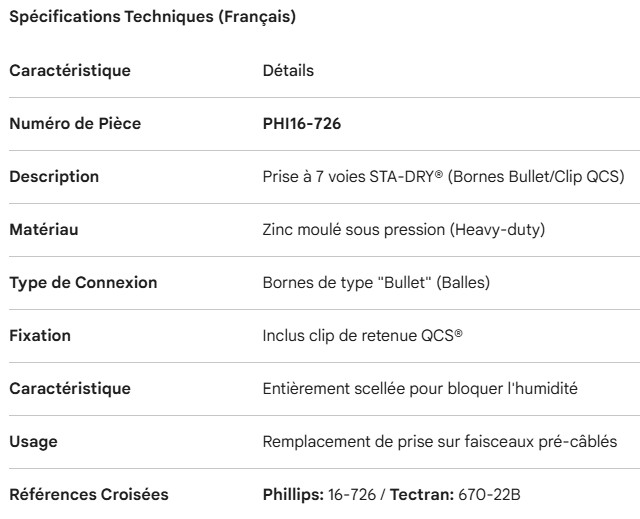The image size is (640, 519).
Task: Select the "Numéro de Pièce" row label
Action: tap(75, 124)
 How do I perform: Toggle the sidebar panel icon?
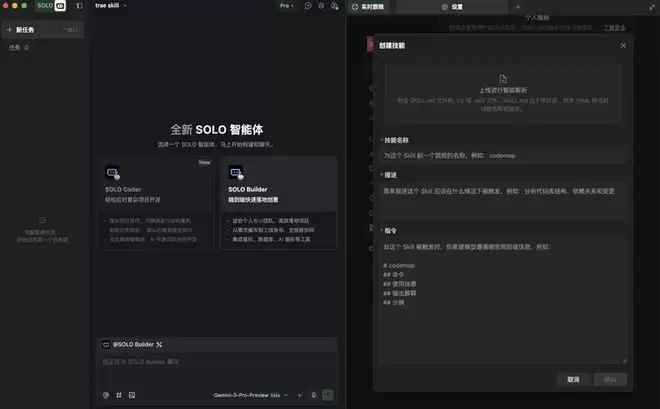pos(80,6)
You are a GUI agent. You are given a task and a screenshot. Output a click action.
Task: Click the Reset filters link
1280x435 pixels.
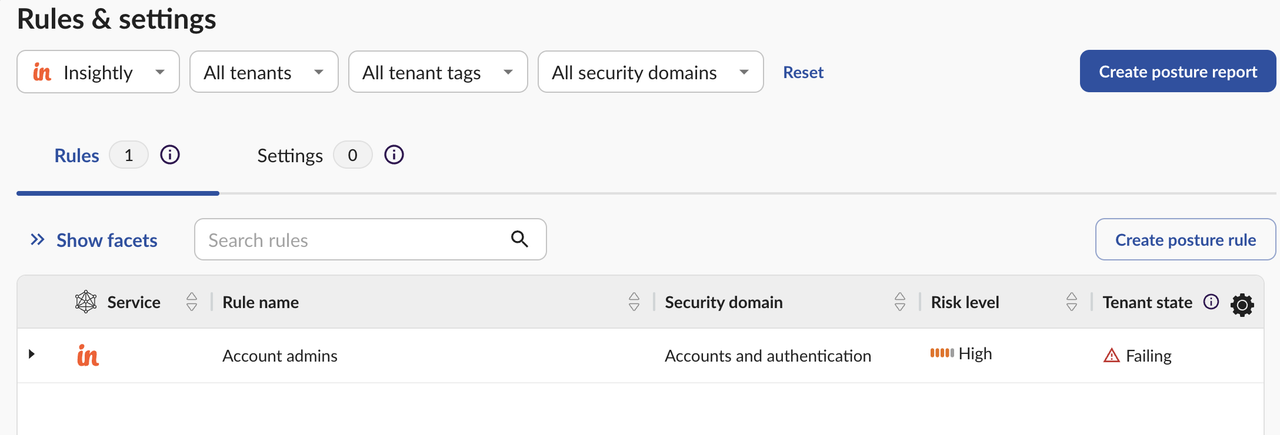[x=803, y=72]
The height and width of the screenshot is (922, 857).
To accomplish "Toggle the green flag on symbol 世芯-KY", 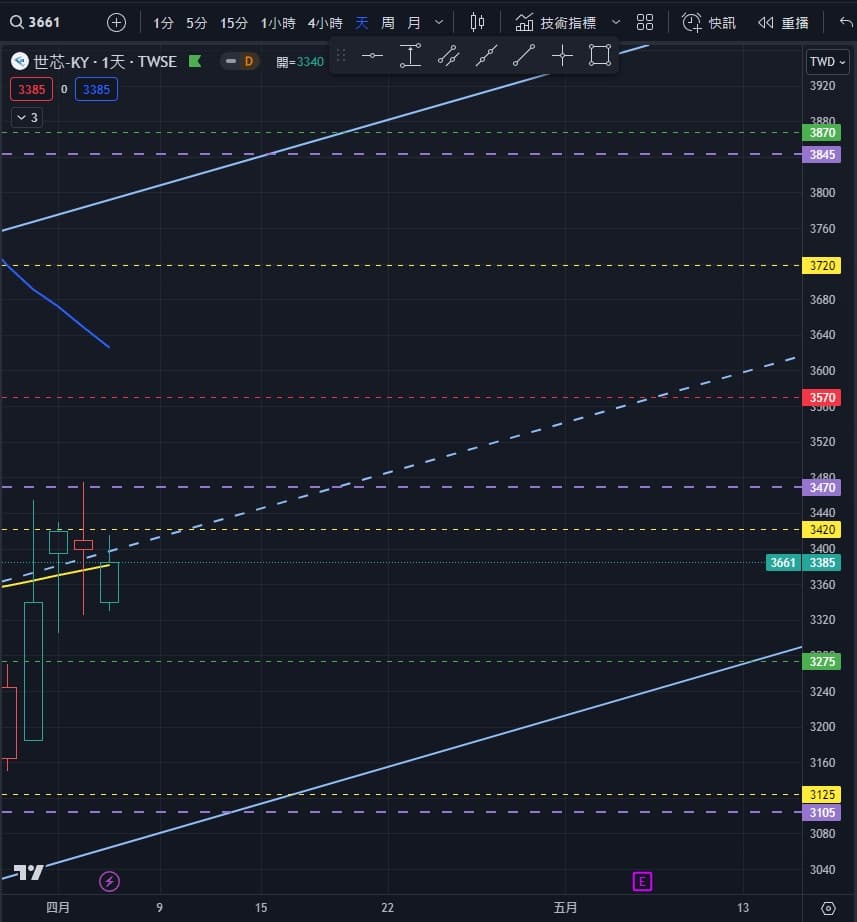I will click(195, 62).
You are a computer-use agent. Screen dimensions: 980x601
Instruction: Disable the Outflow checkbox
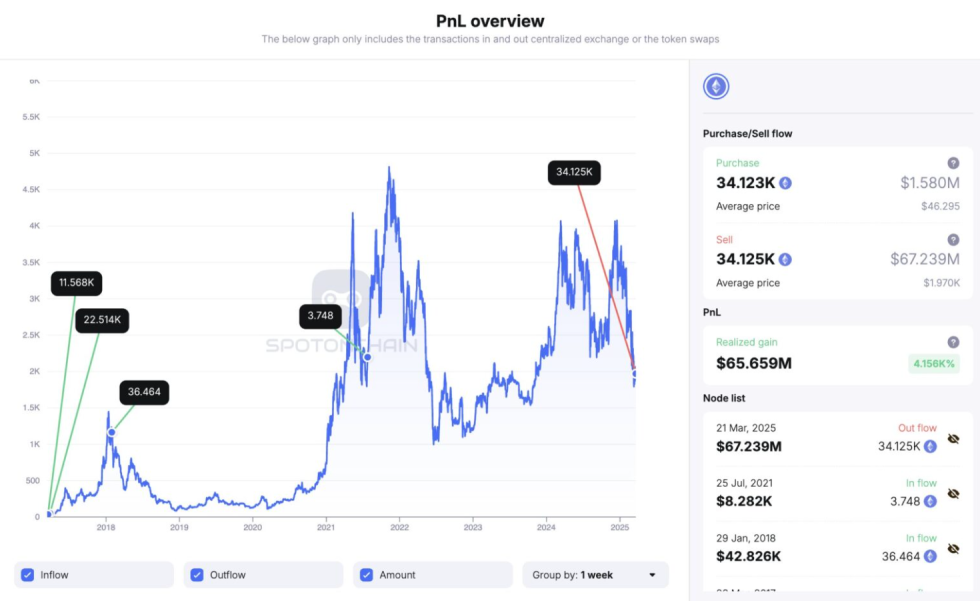click(x=197, y=574)
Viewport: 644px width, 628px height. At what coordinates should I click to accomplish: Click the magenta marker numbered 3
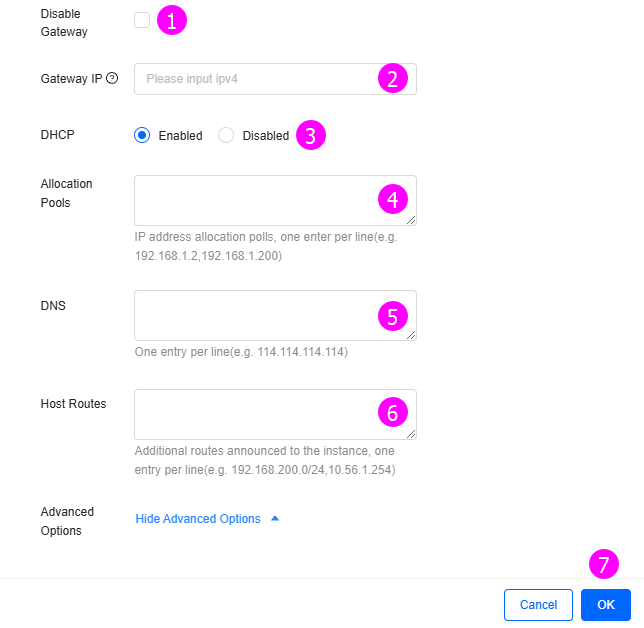(x=311, y=135)
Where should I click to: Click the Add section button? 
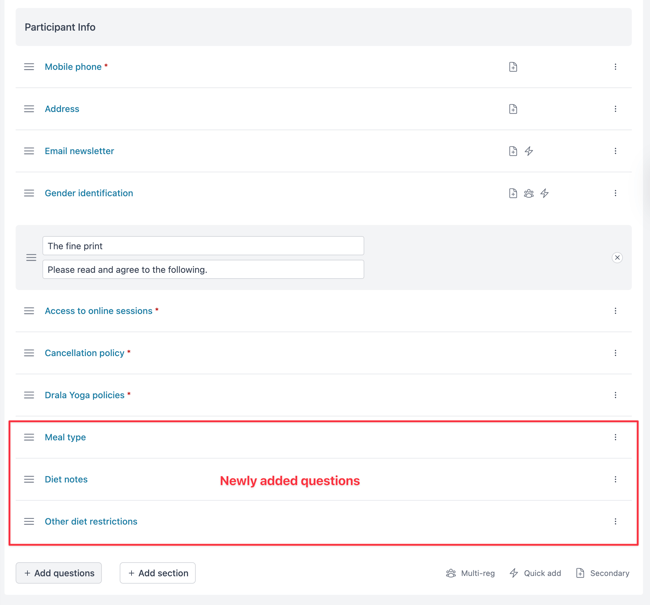158,573
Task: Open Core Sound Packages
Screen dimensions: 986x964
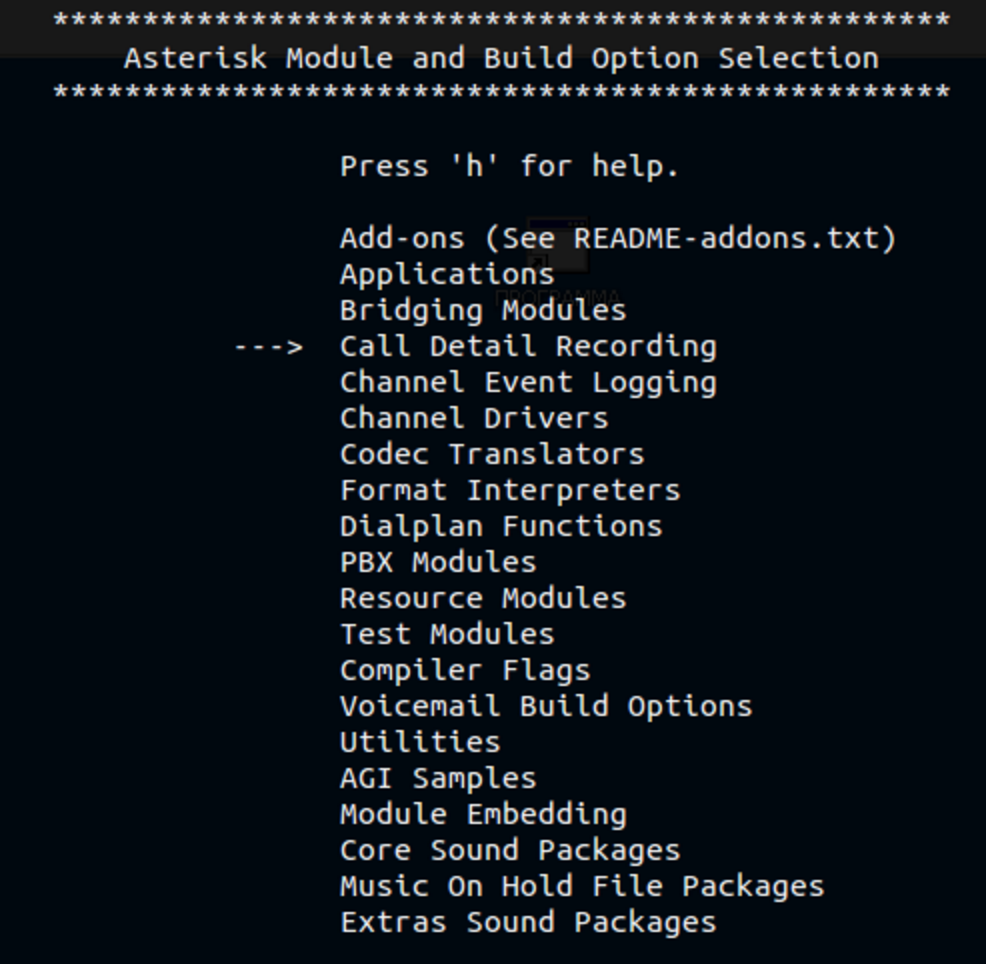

◆ ◆ ◆ ◆ ◆ ◆ ◆

Which lines run from the one containing "Where should I" to the end of the data above? Set down those lines exactly, and only those, without any pictures.

■ Answer area:
Where should I click to: Click the Add section button? 
158,573
Task: Open Core Sound Packages
Screen dimensions: 986x964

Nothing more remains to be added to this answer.